A test then revealed that he had been infected with HIV. “The VA has issued me a death sentence,” Rivera said, according to his attorney.
A problem with sterilization practices at a VA facility in Tennessee was discovered in December, and the department has notified more than 11,000 veterans who had endoscopic procedures at three of its facilities that they may have been exposed to cross-contamination. VA has advised them to return for testing.
As of Aug. 3, eight of those patients have tested positive for HIV, 12 for hepatitis B and 37 for hepatitis C, according to VA.

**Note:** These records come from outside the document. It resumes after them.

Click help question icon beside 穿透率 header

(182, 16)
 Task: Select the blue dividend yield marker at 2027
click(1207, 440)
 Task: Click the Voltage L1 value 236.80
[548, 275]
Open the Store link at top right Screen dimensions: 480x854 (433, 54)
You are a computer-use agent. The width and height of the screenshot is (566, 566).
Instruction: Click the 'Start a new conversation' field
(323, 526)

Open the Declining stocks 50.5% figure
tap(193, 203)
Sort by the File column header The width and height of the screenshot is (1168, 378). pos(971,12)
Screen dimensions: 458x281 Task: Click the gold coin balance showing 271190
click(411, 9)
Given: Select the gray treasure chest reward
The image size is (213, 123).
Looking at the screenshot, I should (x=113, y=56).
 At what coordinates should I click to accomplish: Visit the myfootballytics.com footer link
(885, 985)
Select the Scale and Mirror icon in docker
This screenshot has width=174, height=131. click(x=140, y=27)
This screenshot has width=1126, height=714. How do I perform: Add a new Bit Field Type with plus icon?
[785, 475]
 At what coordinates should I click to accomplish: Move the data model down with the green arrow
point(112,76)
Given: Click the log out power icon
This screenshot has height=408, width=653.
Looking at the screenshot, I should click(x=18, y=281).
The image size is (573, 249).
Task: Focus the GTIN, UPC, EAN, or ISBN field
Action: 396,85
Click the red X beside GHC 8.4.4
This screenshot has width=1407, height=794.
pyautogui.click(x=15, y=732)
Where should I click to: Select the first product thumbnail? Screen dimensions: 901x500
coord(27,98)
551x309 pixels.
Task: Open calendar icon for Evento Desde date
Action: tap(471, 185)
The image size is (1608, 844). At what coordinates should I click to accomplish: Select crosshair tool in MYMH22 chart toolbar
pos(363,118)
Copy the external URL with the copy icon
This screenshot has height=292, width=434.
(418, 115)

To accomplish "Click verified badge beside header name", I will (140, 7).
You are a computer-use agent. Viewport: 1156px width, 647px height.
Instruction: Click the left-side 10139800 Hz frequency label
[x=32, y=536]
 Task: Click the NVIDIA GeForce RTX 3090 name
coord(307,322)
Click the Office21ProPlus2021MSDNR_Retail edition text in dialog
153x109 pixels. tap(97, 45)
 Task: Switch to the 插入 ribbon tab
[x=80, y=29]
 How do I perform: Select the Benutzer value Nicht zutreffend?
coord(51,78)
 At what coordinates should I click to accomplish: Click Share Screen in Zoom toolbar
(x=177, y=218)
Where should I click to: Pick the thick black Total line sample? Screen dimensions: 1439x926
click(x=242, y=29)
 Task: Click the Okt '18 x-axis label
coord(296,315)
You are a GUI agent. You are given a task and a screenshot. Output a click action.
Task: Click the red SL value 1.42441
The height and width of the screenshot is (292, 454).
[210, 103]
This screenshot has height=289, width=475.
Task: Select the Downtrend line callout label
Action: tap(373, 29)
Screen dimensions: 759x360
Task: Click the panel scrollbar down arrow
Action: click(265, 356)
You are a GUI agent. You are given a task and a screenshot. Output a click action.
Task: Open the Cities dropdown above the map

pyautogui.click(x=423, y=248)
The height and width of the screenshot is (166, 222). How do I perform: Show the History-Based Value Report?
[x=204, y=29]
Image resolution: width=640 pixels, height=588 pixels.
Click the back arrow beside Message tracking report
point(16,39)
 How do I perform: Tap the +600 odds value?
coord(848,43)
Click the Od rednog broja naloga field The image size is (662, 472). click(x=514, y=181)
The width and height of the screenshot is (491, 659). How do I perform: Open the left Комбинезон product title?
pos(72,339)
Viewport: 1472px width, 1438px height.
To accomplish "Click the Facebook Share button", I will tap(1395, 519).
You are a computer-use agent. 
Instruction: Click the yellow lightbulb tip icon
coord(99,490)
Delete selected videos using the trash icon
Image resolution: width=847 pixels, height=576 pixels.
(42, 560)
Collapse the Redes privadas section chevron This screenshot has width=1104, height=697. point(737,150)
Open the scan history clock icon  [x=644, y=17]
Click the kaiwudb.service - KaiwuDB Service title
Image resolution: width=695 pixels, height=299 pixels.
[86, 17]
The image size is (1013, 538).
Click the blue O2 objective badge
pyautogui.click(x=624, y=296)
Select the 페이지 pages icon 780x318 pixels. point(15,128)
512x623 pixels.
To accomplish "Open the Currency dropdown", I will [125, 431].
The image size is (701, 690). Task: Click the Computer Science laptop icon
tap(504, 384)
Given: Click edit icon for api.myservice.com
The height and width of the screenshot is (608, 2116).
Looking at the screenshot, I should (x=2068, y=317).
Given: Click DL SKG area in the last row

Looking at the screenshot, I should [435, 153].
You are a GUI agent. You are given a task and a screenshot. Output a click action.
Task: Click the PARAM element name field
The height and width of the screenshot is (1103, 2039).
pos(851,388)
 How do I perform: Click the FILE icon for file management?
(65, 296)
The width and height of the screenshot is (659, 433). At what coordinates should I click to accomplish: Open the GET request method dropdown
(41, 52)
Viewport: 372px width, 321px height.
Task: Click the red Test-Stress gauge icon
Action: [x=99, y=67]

Rivera, who served in the Army for 13 years and drives a truck for the U.S. Postal Service, filed notice last month of his intent to sue VA. The administrative claim, filed with VA under the Federal Torts Claim Act, says his infection was caused by the department’s failure to clean its equipment and to follow proper procedure.
“He’s angry, stunned and distraught that the government he served so well for so long has done this to him,” said his attorney, Ira Leesfield of the Leesfield & Partners law firm in Miami.
Lawyers predict that Rivera’s case marks the beginning of a rush of lawsuits against VA alleging negligence in the handling of medical equipment.
Nashville lawyer Mike Sheppard said Friday that he is preparing to file claims on behalf of a dozen veterans who have contracted hepatitis B or C, as well as 50 to 60 emotional-distress claims from veterans and family members.
VA, while promising full care for those infected, has said that no link has been established between the patients’ conditions and the endoscopy procedures.
The department referred a request for comment to its Web site, http://www.va.gov, where it provides updates on patient testing. “VA will continue to notify, inform, and treat all potentially impacted veterans, regardless of risk, cause, or harm,” says a posted statement.
The sterilization problem came to light when officials at the VA Medical Center in Murfreesboro, Tenn., learned that workers were sanitizing endoscopy equipment at the end of the day instead of after each procedure. The manufacturer of the equipment recommends a cleaning after each use.
“This is just a question of neglect and sloppiness,” Leesfield said. “They just run people through like a mill.”
All VA facilities were subsequently instructed to review their procedures and identify problems.
Based on the review, VA announced that patients who underwent endoscopic procedures in Murfreesboro from April 2003 to December 2008; in Augusta, Ga., from January 2008 to November 2008; and in Miami from May 2004 to March of this year may have been exposed to cross-contamination.
But the problems could extend beyond those locations. In April, the VA inspector general sent investigators on unannounced inspections at 42 of the department’s medical facilities. Its report, released in June, concluded that only 43 percent were in compliance.
“Facilities have not complied with management directives to ensure compliance with reprocessing of endoscopes, resulting in a risk of infectious disease to veterans,” the report said. “The failure of medical facilities to comply on such a large scale with repeated alerts and directives suggests fundamental defects in organizational structure.”
Sheppard said the revelations have triggered a crisis of confidence in VA among many veterans. “They just don’t trust what they’ve been told,” he said.
“The bad side of this is patients will shy away from colonoscopies if they don’t trust the VA,” Sheppard said.